[Records from a pointing dataset]
+ + + + +

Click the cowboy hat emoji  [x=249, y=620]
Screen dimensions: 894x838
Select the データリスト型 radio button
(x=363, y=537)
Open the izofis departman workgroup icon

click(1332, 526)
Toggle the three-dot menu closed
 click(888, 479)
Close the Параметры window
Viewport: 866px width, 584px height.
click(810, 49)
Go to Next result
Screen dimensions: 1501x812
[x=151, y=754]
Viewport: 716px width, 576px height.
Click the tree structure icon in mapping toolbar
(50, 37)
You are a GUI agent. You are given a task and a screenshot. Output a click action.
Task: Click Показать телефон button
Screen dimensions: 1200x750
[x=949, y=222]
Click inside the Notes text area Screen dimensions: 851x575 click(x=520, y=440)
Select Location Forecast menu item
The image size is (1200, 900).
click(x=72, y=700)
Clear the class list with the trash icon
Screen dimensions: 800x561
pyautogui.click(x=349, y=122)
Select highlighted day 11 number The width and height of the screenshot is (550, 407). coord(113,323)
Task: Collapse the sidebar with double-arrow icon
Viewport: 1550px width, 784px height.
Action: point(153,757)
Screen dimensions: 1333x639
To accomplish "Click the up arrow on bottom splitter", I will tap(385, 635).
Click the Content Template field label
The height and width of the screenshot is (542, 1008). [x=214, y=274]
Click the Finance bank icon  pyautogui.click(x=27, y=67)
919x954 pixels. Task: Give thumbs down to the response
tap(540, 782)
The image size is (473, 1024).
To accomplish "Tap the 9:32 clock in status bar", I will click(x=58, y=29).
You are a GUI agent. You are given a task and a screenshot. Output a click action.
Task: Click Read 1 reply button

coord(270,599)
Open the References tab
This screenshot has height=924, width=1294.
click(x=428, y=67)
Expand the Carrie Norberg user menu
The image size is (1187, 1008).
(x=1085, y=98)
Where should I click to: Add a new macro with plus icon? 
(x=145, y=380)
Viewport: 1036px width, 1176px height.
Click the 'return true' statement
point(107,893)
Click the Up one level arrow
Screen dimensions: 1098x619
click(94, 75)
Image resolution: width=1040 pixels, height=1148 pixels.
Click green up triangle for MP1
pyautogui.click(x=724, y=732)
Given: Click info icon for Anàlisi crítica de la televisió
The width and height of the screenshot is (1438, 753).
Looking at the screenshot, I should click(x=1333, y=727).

+ + + + +

List every line in the items above that contains the word "accomplish".

To accomplish "Click the up arrow on bottom splitter", I will tap(385, 635).
To accomplish "Tap the 9:32 clock in status bar", I will click(x=58, y=29).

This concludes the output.